Here is a thought experiment to test our attitudes to this view. Most thoughtful people are extremely concerned about climate change. Some stop eating meat, or flying abroad on vacation, in order to reduce their carbon footprint. But the people who will be most severely harmed by climate change have not yet been conceived. If there were to be no future generations, there would be much less for us to feel to guilty about.

So why don’t we make ourselves the last generation on earth? If we would all agree to have ourselves sterilized then no sacrifices would be required — we could party our way into extinction!

Of course, it would be impossible to get agreement on universal sterilization, but just imagine that we could. Then is there anything wrong with this scenario? Even if we take a less pessimistic view of human existence than Benatar, we could still defend it, because it makes us better off — for one thing, we can get rid of all that guilt about what we are doing to future generations — and it doesn’t make anyone worse off, because there won’t be anyone else to be worse off.

Is a world with people in it better than one without? Put aside what we do to other species — that’s a different issue. Let’s assume that the choice is between a world like ours and one with no sentient beings in it at all. And assume, too — here we have to get fictitious, as philosophers often do — that if we choose to bring about the world with no sentient beings at all, everyone will agree to do that. No one’s rights will be violated — at least, not the rights of any existing people. Can non-existent people have a right to come into existence?

I do think it would be wrong to choose the non-sentient universe. In my judgment, for most people, life is worth living.

We can’t judge the state of this man’s soul—but his philosophy and actions put him firmly in the campt of Satan’s cheerleaders.

It’s got a big membership roster these days.

Well, we’ve already made a start to contracepting our species out of existence, but it sounds like Prof. Singer might like to speed up the process.

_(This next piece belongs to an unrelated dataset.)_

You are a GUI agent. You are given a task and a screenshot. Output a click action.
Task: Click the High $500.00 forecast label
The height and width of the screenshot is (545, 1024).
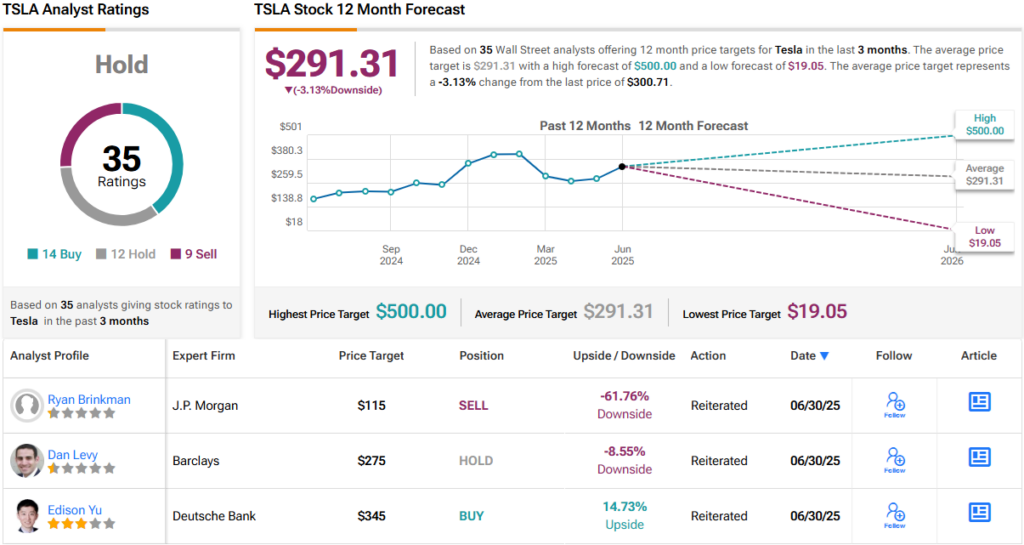(985, 124)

To him, being the last generation of human beings on earth might even be a good thing.

But then, who would feed the dogs?

I hope he got himself sterilized.

I’m no fan of his, but doesn’t he, in fact, say the whole thing is a bad idea in the last line or two?

Ya gotta read the whole thing, folks…

He backs off a little in the last paragraph, stating that he would not in the end choose a non-sentient universe, even though a sentient universe contains more suffering. It’s a sort of grudging optimism wherein he suggests that future centuries might enable us to reduce suffering somewhat.

But he never retracts this: “If we could see our lives objectively, we would see that they are not something we should inflict on anyone.”

Singer is ambivalent on existence. He is, after all, the person who suggests giving parents of newborns a few months grace period before deciding whether to let the child live.

If he were inclined to pontificate on theological matters, I’m sure he would find the Father’s decision to send the Son to become one of us (and suffer and die, no less) entirely inexplicable.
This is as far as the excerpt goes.